Alla fine del romanzo tutti risultano perdenti; vittima simbolo della disfatta degli ideali e dei progetti della nuova società italiana e dell’atteggiamento violento assunto dalle classi popolari, desiderose di emancipazione, sarà Mauro Mortara, ucciso per sbaglio dalle pallottole dei soldati, mentre intendeva aiutarli a sedare la rivolta.

Il punto di vista dell’autore e la chiave del romanzo sembrano provenire da un personaggio, Cosmo Laurentano, che rappresenta la figura, cara a Pirandello, del filosofo estraniato, che ha “capito il giuoco” e guarda la vita come da un’infinita lontananza. Agli occhi del vecchio, le passioni degli uomini, gli ideali patriottici, le conquiste del potere economico, le ideologie politiche come il socialismo, sono illusioni che ci si crea per consistere, per vivere, magari nobili ma del tutto vane, prive di realtà oggettiva, di cui non si può scorgere “né il senso né lo scopo”.

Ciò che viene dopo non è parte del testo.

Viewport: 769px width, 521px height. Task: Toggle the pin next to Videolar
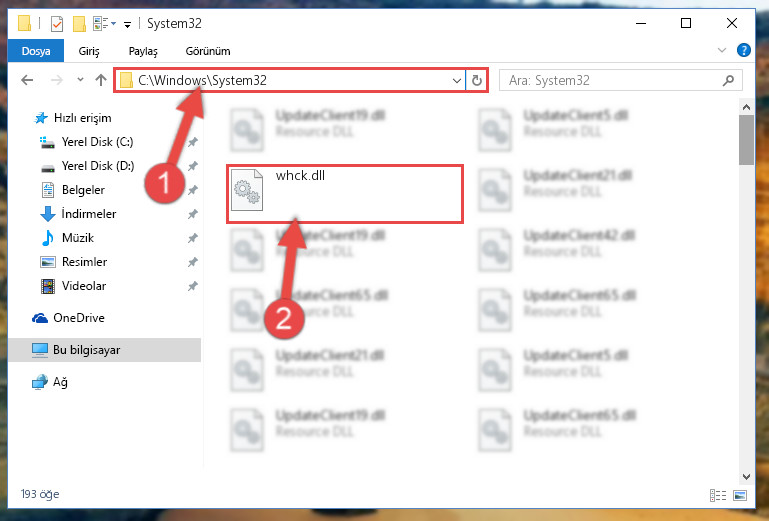point(193,286)
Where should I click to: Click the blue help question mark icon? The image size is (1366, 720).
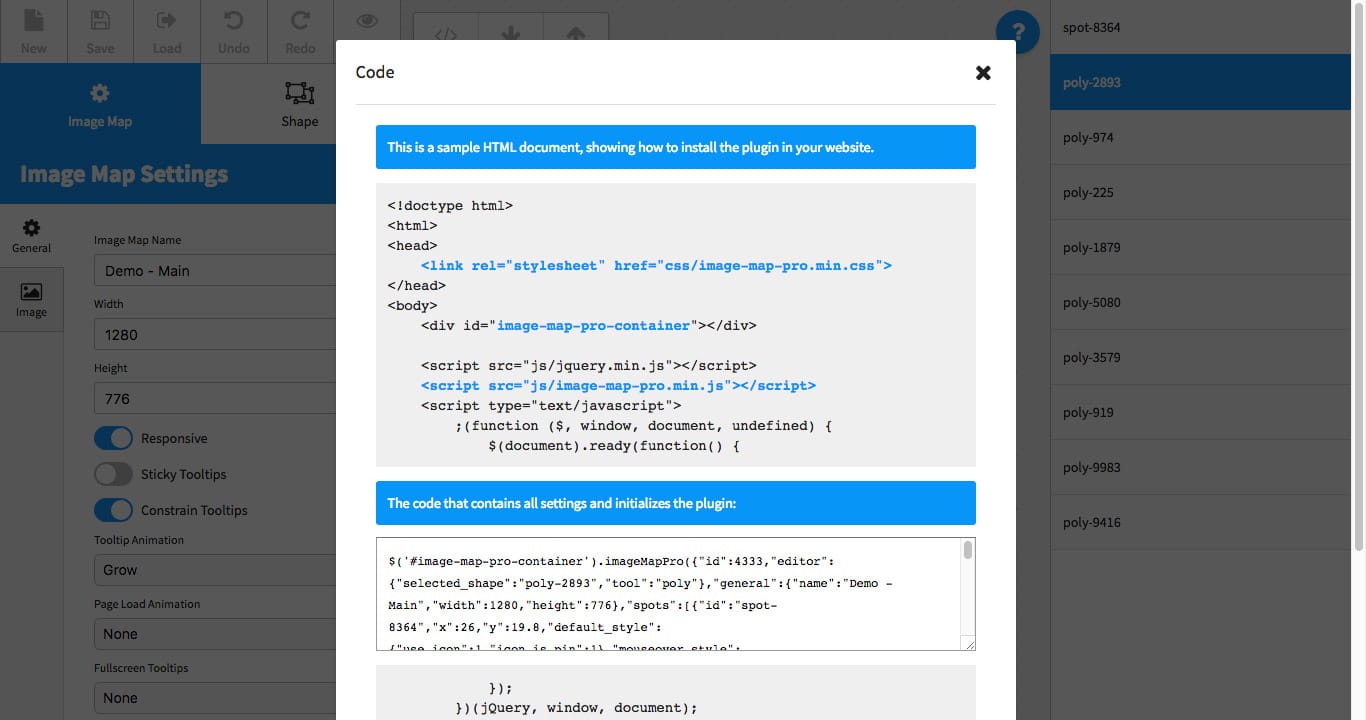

Tutto il complesso quadro storico del romanzo finisce dunque per dissolversi ed appiattirsi nel fluire insensato della vita: “Affannatevi e tormentatevi, senza pensare che tutto questo non conclude. Se non conclude, è segno che non deve concludere, e che è vano dunque cercare una conclusione. Bisogna vivere, cioè illudersi, lasciar giocare in noi il demoniaccio beffardo, finché non si sarà stancato; e pensare che tutto questo passerà… passerà…” ( don Cosmo ne I vecchi e i giovani).